Some thoughts on Mohamed et al. (2011)

This brief article focuses on the principles of how deep belief networks (DBN) achieve good speech recognition performance, while glossing over many of the details. Therefore, it seems to me that this article can be approached with two levels of rigor. For the novice with a more leisurely approach, the article provides some very clear and concise descriptions of what a DBN model has that sets it apart from other types of competing models. For the experimentalist who wants to replicate the actual models used in the paper, good luck. Nevertheless, there are more extensive treatments of the technical details elsewhere in the literature, and even the novice will probably wish to consult some of these sources to appreciate the nuances in the method that receive short shrift here.

The three main things that make DBNs an attractive modeling choice:
1) They are neural networks. Neural networks are an efficient way to estimate the states of hidden Markov models (HMM), compared to mixture of Gaussians.
2) They are deep. More hidden layers allows for more complicated correlations between the input and the model states, so more structure can be extracted from the data.
3) They are generatively pre-trained. This is a neat pre-optimization algorithm that places the model in a good starting point for back-propagation to discover local maxima. Without this pre-optimization, models with many hidden layers are unlikely to converge on a good solution.

The idea of using a "generative" procedure to pre-optimize a system seems like it may have immediate applicability for psychologists and linguists who also study "generative" phenomena. After all, the training algorithm is even called the "wake-sleep" algorithm, where the model generates "fantasies" during its pre-training. While the parallels are certainly interesting, without appreciating the details of the algorithm, it's difficult to know how deep these similarities actually are. In his IPAM lecture, Hinton notes that while some neuroscientists such as Friston do believe the model is directly applicable to the brain, he remains skeptical.

Ignoring psychological applications for the moment, I'm still left wondering about how "good" DBNs actually perform. The best performing model in this paper still only achieves a Phoneme Error Rate of 20%, and the variability attributable to feature types, number of hidden layers, or pre-training appears small, affecting performance by only a few percentage points. Again, the evaluation procedure is not entirely clear to me, so it's difficult to know how these values translate into real-world performance. I would believe that current voice-recognition technology does much better than 80%, and in far more adverse conditions than those tested here. It was also interesting to note that DBNs appear to have a problem with ignoring irrelevant input.

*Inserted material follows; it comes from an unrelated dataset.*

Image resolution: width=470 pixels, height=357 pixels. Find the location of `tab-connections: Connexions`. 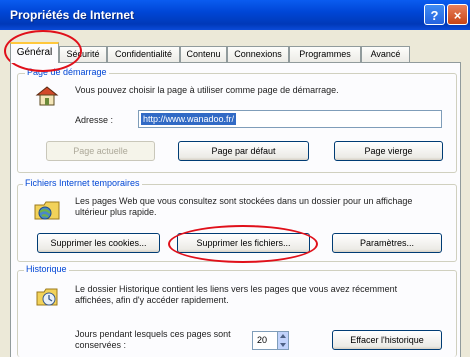

tab-connections: Connexions is located at coordinates (258, 54).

The multidimensional reduction visualization (t-SNE) was pretty cool, plotting data points that are near to each other in high-dimensional space close together in 2-dimensional space. It would be nice to have some way to quantify the revealed structures using this visualization technique. The distinctions between Figs 3-4 and 7-8 are visually obvious, but I think we just have to take the authors' at their word when they describe differences in Figs 5-6. Perhaps another way to visualize the hidden structure in the model, particularly comparing different individual hidden layers as in Figs 7-8, would be to provide dendograms that cluster inputs based on the hidden vectors that are generated.

Overall, DBNs seem like they can do quite a bit of work for speech recognition systems, and the psychological implications of these models seem to be promising avenues for research. It would be really nice to see some more elaborate demonstrations of DBNs in action.